Too much processed food. Processing usually strips food of its nutrients while often adding health-harming levels of energy-robbing sugar, artery- clogging trans fats, and cell-poisoning artificial chemicals.

Not enough nutrient-rich whole foods. In addition to eating too much of the wrong kinds of foods, we don't get enough of the right kinds. A report by the government's Centers for Disease Control and Prevention (CDC) showed that only 33 percent of American adults eat nutrient-rich fruit two or more times a day, and only 27 percent eat nutrient-dense vegetables three or more times a day.

Too much modern life. Unrelenting stress, air pollution, nutrient-depleted soil, chronic use of antacids, and diets overloaded with refined carbohydrates and saturated fat all drain the body of micronutrients or block their absorption.

What's the end result of widespread vitamin and mineral deficiencies? In a word: disease.

THE TRIAGE THEORY

This state of disease due to nutritional deficiency is the basis of the pro£ded "triage theory" of world-class scientist Bruce Ames, PhD, professor of biochemistry and molecular biology at the University of California, Berkeley, and inventor of the Ames Test, the standard method used to determine whether a chemical can cause cancer. The triage theory says that the body copes with micronutrient deficiencies by using available vitamins and minerals to ensure day-to-day survival. The result: The body's long-term needs are shortchanged, causing chronic diseases--specifically, the current plague of cancer, heart disease, type 2 diabetes, arthritis, osteoporosis, and Alzheimer's.

"Scientists have been evaluating the wrong factors in setting the RDAs," said Dr. Ames in a recent interview. "They have been looking at adequate intake based on the acute but not the chronic effects of inadequate intake. So someone with an 'adequate' intake might seem perfectly healthy today-- but he's setting himself up for chronic disease because of an ongoing deficiency of micronutrients. We need to be 'tuned up' with vitamins and minerals throughout life. Anytime we're not, we pay the price in long-term damage.

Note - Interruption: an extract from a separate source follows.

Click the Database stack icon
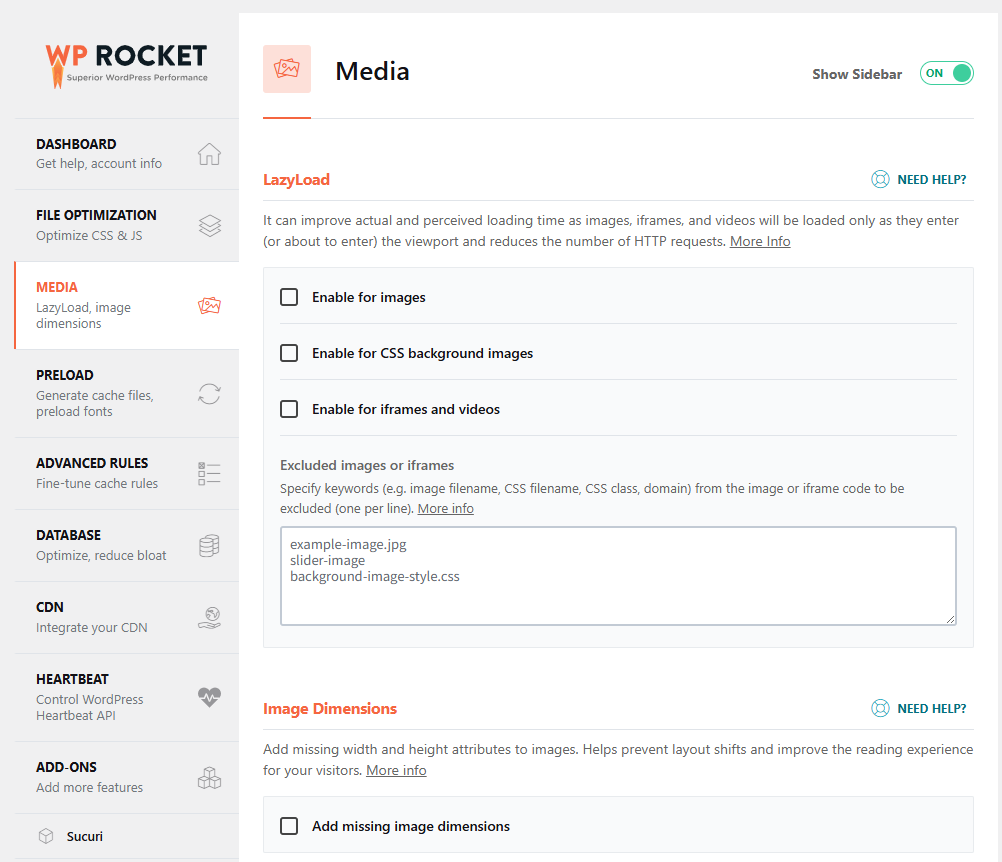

"Nutritionists say, 'If you eat a good diet, you'll get all the vitamins and minerals you need," Dr. Ames continued. "Well, I eat a good diet--but I also take a daily multivitamin/mineral supplement for insurance. I don't think any diet can be optimum in every micronutrient."

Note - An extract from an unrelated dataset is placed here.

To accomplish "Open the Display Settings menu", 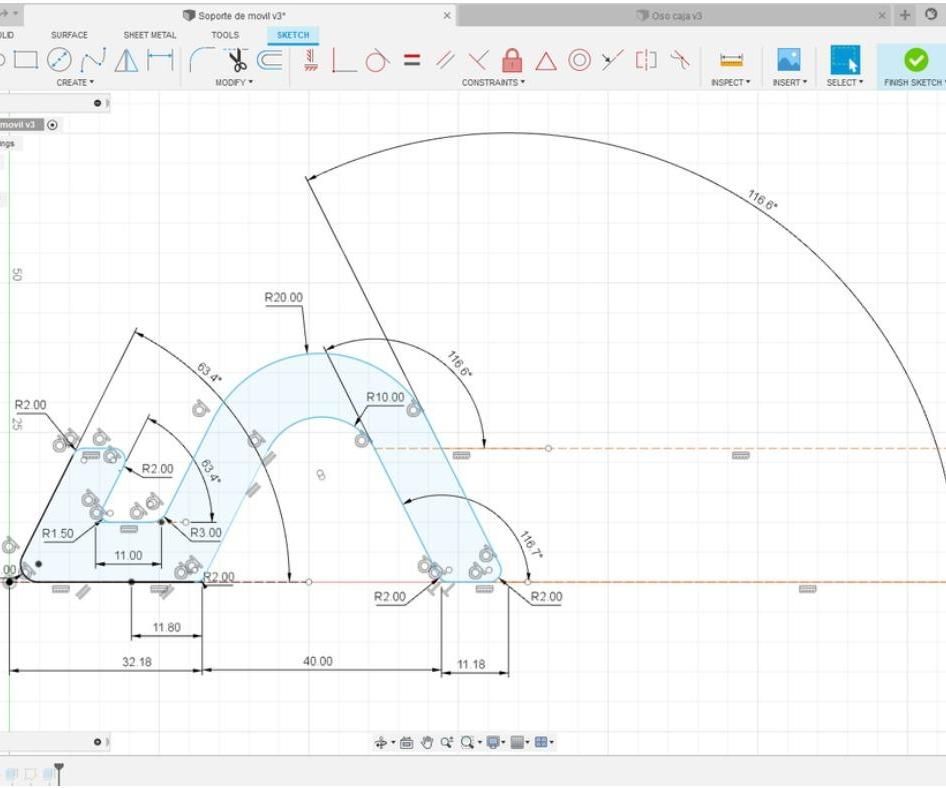I will point(493,742).
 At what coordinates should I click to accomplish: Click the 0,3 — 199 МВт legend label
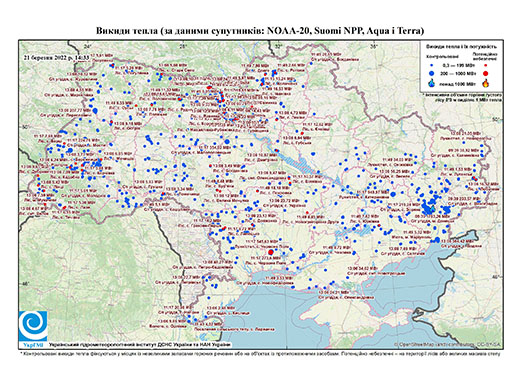pos(458,65)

The daily micronutrient deficiencies that are likely causing long-term problems? Dr. Ames compiled the following list, and it reads a lot like the label of a typical multivitamin/mineral supplement!

• Acetyl-L-carnitine
• Alpha-lipoic acid
• Biotin
• Calcium
• Choline
• Cobalamin (vitamin B12)
• Copper
• Folate
• Iron
• Magnesium
• Niacin
• Omega-3 fatty acids
• Pantothenate
• Potassium
• Pyridoxine (vitamin B6)
• Riboflavin (vitamin B2)
• Selenium
• Thiamin (vitamin B1)
• Vitamin D
• Zinc

"All You Get from Taking Supplements Is Expensive Urine"

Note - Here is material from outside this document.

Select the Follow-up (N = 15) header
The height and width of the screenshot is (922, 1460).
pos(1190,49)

One reason I emphasize nutrition as an essential part of your self-care and self-healing is because there are so many "official" voices telling you that nutritional supplementation is a waste of your time and money. In fact, while I was writing this book, the 2010 Dietary Guidelines for Americans Committee issued its findings after 2 years of work--and made almost no changes to its 2005 guidelines (a sure sign of an ossified bureaucracy). The executive summary of the report states, "A daily multivitamin/mineral supplement does not offer health benefits to healthy Americans."

I would fire those executives summarily! I find it hard to believe that they carefully examined the nutritional research that you'll find reported throughout this book. We urge you not to come to the same conclusion they did. And we don't think you will after perusing the rest of this chapter.

Some so-called experts like to confuse people by making the "urine" statement above. (The statement is so often made that if you Google the phrase "expensive urine," you'll produce more than 65,000 hits!) Well, the oft-heard statement ignores the fact that the same thing happens to vitamins and other nutrients in food, so I guess you don't need to eat, either! My response to those "experts" who repeat this nonsense? Stop wasting your time and money drinking water, which ends up in your urine! Very soon, you, the expert, will no longer be advising anyone about what's best for optimal health.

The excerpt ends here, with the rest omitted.